Patricia Heller, a vice president in Cap Gemini's health-care practice, says she provided Children's with ROI models but that Children's used its own dollar and head-count data to generate the ROI worksheets.
Shortcomings of the ROI model aside, Children's executives say they're already seeing positive results from the ERP project. Directors don't have to wait as long for reports, and the data is more reliable because it's entered into the system only once. Some hard-dollar returns haven't panned out, including $150,000 per year Children's hoped to save in licensing fees for the decommissioned legacy systems (it's more like $75,000, Hancox says). But in all, Hancox expects that by year five of implementation, Children's will cut $2.5 million per year in operating expenses. By then, she also expects the costs associated with the ERP project to exceed $20 million.

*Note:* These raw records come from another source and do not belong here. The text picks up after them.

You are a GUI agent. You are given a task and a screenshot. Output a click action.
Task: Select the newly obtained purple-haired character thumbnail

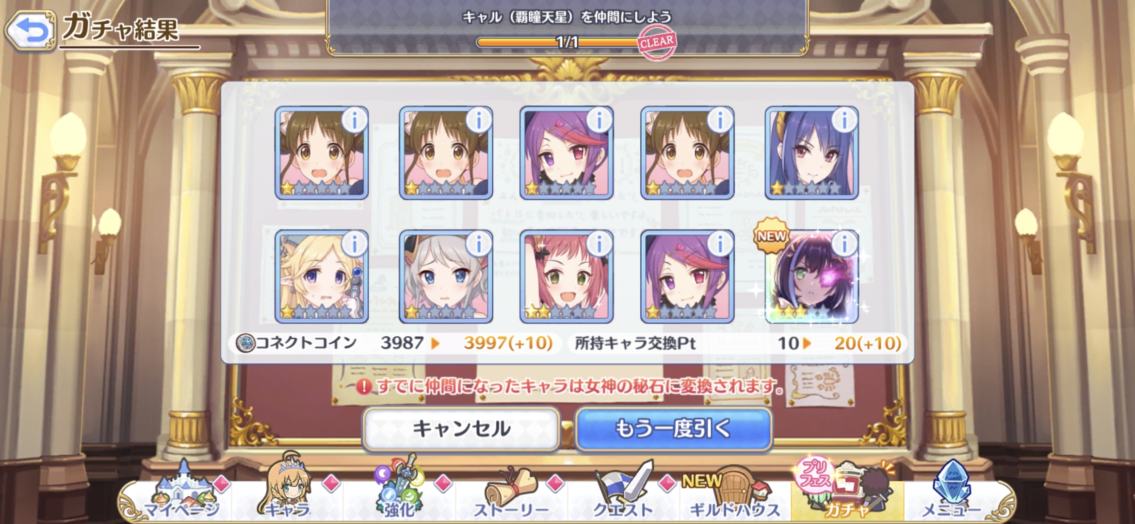click(x=812, y=277)
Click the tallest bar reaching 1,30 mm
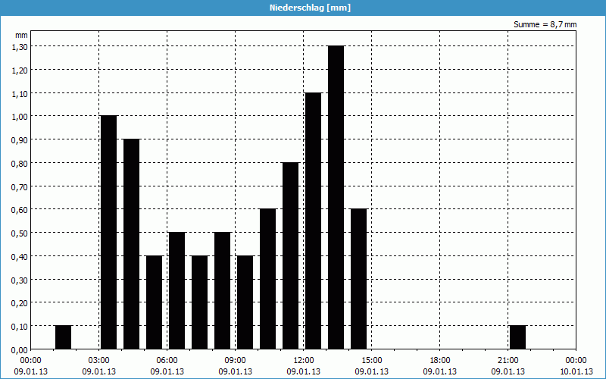This screenshot has height=379, width=606. tap(336, 197)
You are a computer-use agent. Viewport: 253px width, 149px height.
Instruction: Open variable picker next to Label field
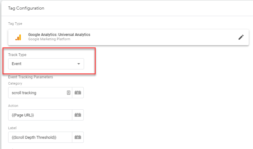78,137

Hancox points out that, in some areas, those dollars cut will be replaced by new spending. For instance, Children's figures it will save at least $1 million per year by paying vendors early, but because the money remains in the budget, it will likely be spent. "The practicality of applying the ROI is a huge piece that was never addressed," she says.

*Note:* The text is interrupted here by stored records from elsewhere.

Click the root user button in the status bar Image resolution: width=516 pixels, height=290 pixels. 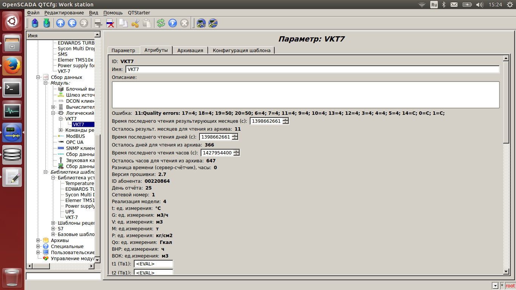(510, 286)
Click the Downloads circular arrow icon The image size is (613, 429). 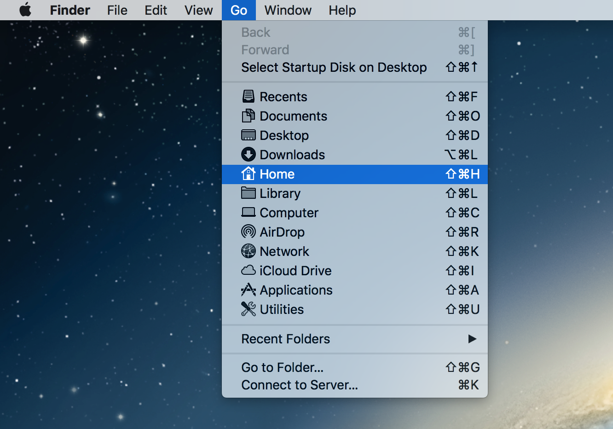pos(249,155)
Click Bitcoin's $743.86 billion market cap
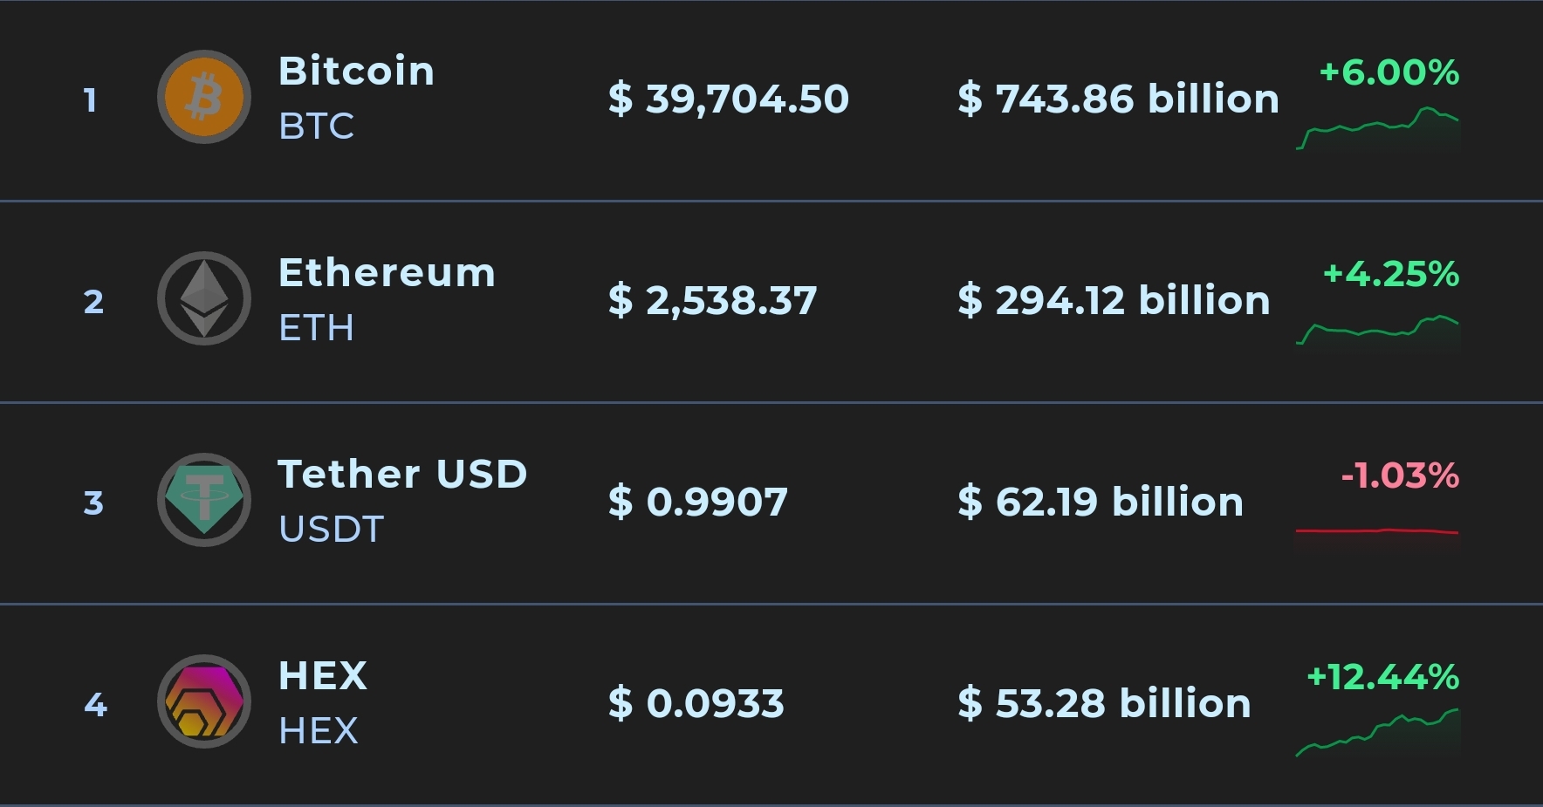This screenshot has height=807, width=1543. point(1118,99)
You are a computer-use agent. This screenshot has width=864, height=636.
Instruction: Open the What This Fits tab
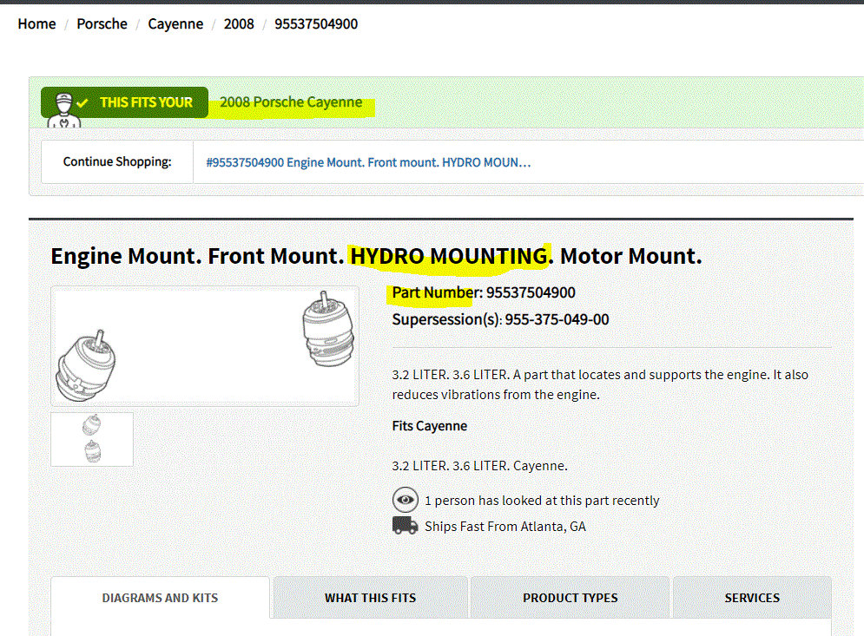(x=370, y=598)
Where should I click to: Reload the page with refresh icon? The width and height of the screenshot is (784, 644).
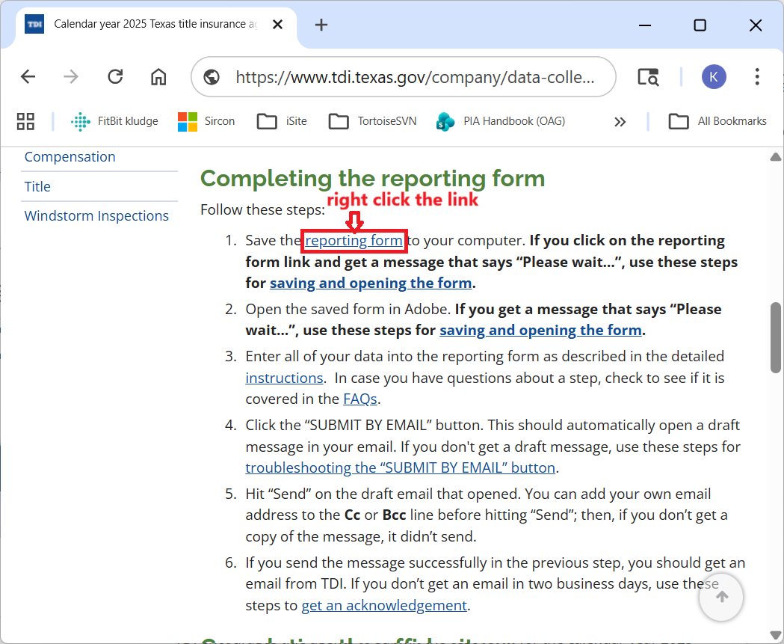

Still, Hancox downplays the importance of hard ROI. The cultural gains will be far more pronounced as the software forces employees in different departments to work together. "There's less bureaucracy," she says. "One of our mistakes was that we used ROI as our selling point to get funding, and that should really be a 'by-the-way' because you're doing this for other reasons. It's not going to carry itself on a financial ROI but rather on a qualitative ROI."